### Text segment
=-=-=

The current, but slow, script I have is:
;WITH
BookLoans AS
(
SELECT
BookID,
StudentID,
LoanDate,
ReturnDate,
ROW_NUMBER() OVER (ORDER BY BookID, LoanDate) AS BookRow_ID,
DENSE_RANK() OVER (PARTITION BY BookID ORDER BY LoanDate) AS BookOrder_ID
FROM @BookLoans
),
BookList AS
(
SELECT
BookID,
StudentID,
LoanDate,
ReturnDate,
BookRow_ID
FROM BookLoans
WHERE
BookOrder_ID = 1
),
BookAnchor AS
(
SELECT
BookID,
StudentID,
LoanDate,
ReturnDate,
BookRow_ID,
1 AS BookStudentRow,
StudentID AS LastStudent
FROM BookList
UNION All
SELECT
bt.BookID,
bt.StudentID,
bt.LoanDate,
bt.ReturnDate,
bt.BookRow_ID,
(
CASE
WHEN bt.StudentID <> ba.LastStudent THEN
ba.BookStudentRow + 1
ELSE
ba.BookStudentRow
END
) AS BookStudentRow,
bt.StudentID AS LastStudent
FROM BookLoans AS bt
JOIN BookAnchor AS ba ON
bt.BookID = ba.BookID
AND (bt.BookRow_ID - 1) = ba.BookRow_ID
WHERE
bt.BookRow_ID > 1
)
SELECT
BookID,
StudentID,
MIN(LoanDate) AS LoanStart,
MAX(ReturnDate) AS LoanEnd
FROM BookAnchor
GROUP BY
BookID,
BookStudentRow,
StudentID
This script is actually a simplified version of the actual tables and data, but the logical problem and solution are still the same.
Thank you for your help.
Terry Steadman
October 6, 2010 at 8:43 am
Out of curiosity..what would you want to show up if this happened:
Student loans a book 01-01 to 01-07, then rents it again 01-09 to 01-10
Do you want it to just show up as the 1st to the 10th? Or as two separate, since it wasn't rented on the 8th?
Also...I don't see any way this can be done in a set.
October 6, 2010 at 8:52 am
Greetings Derrick,
In this case, it would show up as 1 line (2010-01-01 to 2010-01-10). I have extra code that would check for vacant or non-loaned lines as needed but for this problem, it would have only caused extra complexity and confusion.
I tend to agree that it does appear that there isn't a set based solution to this problem. That is sad as I had worked with other SQL databases that could group correctly based on an alternate sort method. I was just hoping that the SQL gurus here would notice my dilema and be able to provide a solution that also works with Microsoft SQL. I still hold hope that there is a way. π
Thank you for your help.
Terry Steadman
October 6, 2010 at 10:05 am
I think the order difference technique should work well here.
Try the following and let me know how it performs:
;WITH BLOrderDif
AS
(
SELECT *
,ROW_NUMBER() OVER (PARTITION BY BookID ORDER BY LoanDate)

=-=-=

### Input data
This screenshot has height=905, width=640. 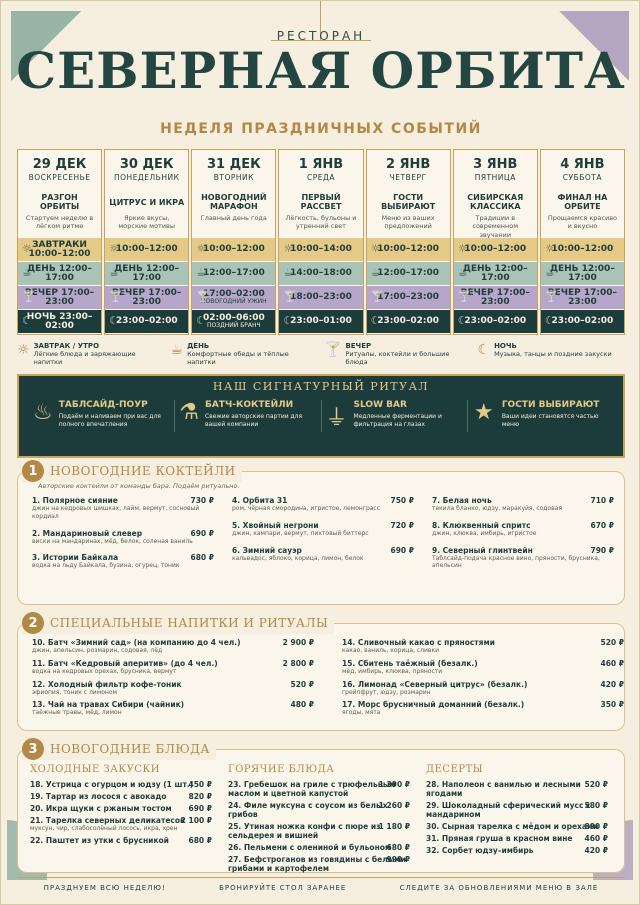 I want to click on sunburst-ornament, so click(x=321, y=21).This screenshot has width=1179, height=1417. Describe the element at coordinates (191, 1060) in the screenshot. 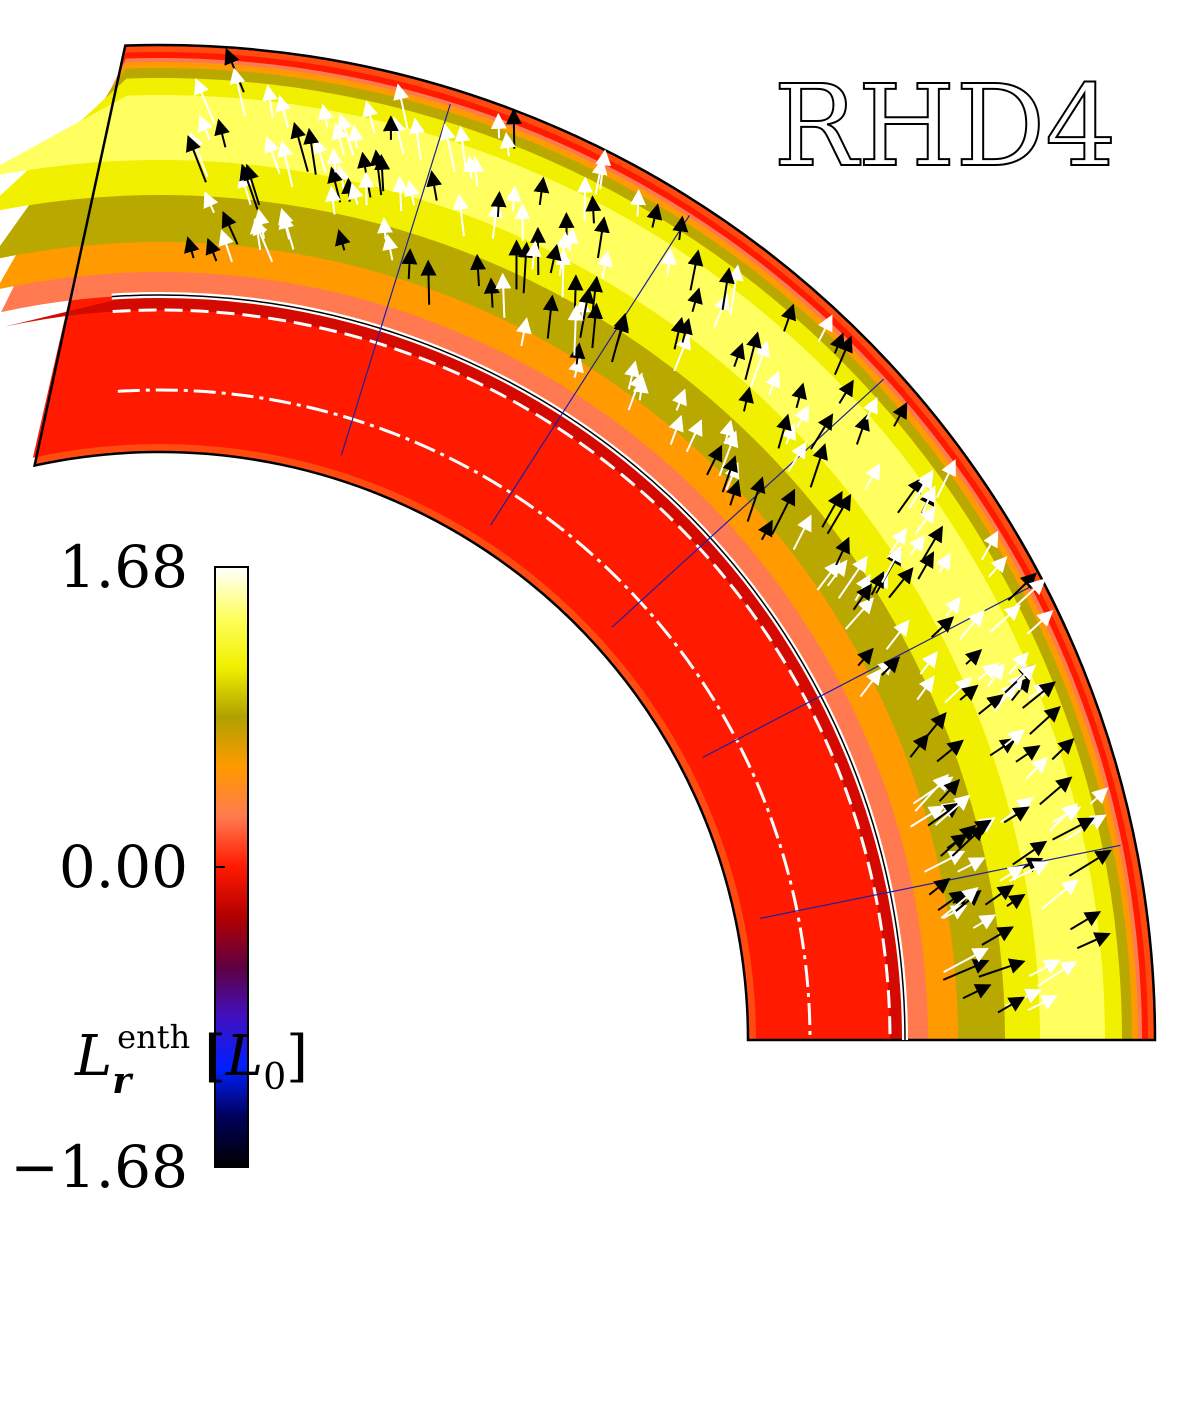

=-=-=

### Task to complete
Continue the forum thread about grouping consecutive book loans by student from the point where it stops.

### Answer space
- ROW_NUMBER() OVER (PARTITION BY BookID ORDER BY StudentID, LoanDate) AS OrderDiff
FROM @BookLoans
)
, BLRange
AS
(
SELECT BookID, StudentID, OrderDiff, MIN(LoanDate) AS LoanStart, MAX(ReturnDate) AS LoadEnd
FROM BLOrderDif
GROUP BY BookID, StudentID, OrderDiff
)
SELECT BookID, StudentID, LoanStart, LoadEnd
FROM BLRange
ORDER BY BookID, LoanStart
October 6, 2010 at 11:05 am
I have just had time to look at this again.
To allow for when a book is not on loan try using a numbers/tally table.
(I am just generating the numbers table here for convenience.)
;WITH Numbers5(N) AS ( SELECT 1 UNION ALL SELECT 0 )
,Numbers4(N) AS (SELECT 1 FROM Numbers5 N1 CROSS JOIN Numbers5 N2)
,Numbers3(N) AS (SELECT 1 FROM Numbers4 N1 CROSS JOIN Numbers4 N2)
,Numbers2(N) AS (SELECT 1 FROM Numbers3 N1 CROSS JOIN Numbers3 N2)
,Numbers1(N) AS (SELECT 1 FROM Numbers2 N1 CROSS JOIN Numbers2 N2)
,Numbers0(N) AS (SELECT ROW_NUMBER() OVER (ORDER BY N) FROM Numbers1)
,Numbers AS (SELECT N FROM Numbers0 WHERE N <= 1000)
,BRange
AS
(
SELECT BookID, MIN(LoanDate) AS LoanDate, MAX(ReturnDate) AS ReturnDate
FROM @BookLoans
GROUP BY BookID
)
, BL
AS
(
SELECT BookID, StudentID, LoanDate, ReturnDate
FROM @BookLoans
UNION ALL
SELECT R.BookID, -1, R.LoanDate + N.N -1, R.LoanDate + N.N -1
FROM BRange R
JOIN Numbers N
ON N.N <= DATEDIFF(day, R.LoanDate, R.ReturnDate) + 1
WHERE NOT EXISTS
(
SELECT *
FROM @BookLoans L1
WHERE L1.BookID = R.BookID
AND R.LoanDate + N.N -1 BETWEEN L1.LoanDate AND L1.ReturnDate
)
)
,BLOrderDif
AS
(
SELECT BookID, StudentID, LoanDate, ReturnDate
,ROW_NUMBER() OVER (PARTITION BY BookID ORDER BY LoanDate)
- ROW_NUMBER() OVER (PARTITION BY BookID ORDER BY StudentID, LoanDate) AS OrderDiff
FROM BL
)
, BLRange
AS
(
SELECT BookID, StudentID, OrderDiff, MIN(LoanDate) AS LoanStart, MAX(ReturnDate) AS LoanEnd
FROM BLOrderDif
GROUP BY BookID, StudentID, OrderDiff
)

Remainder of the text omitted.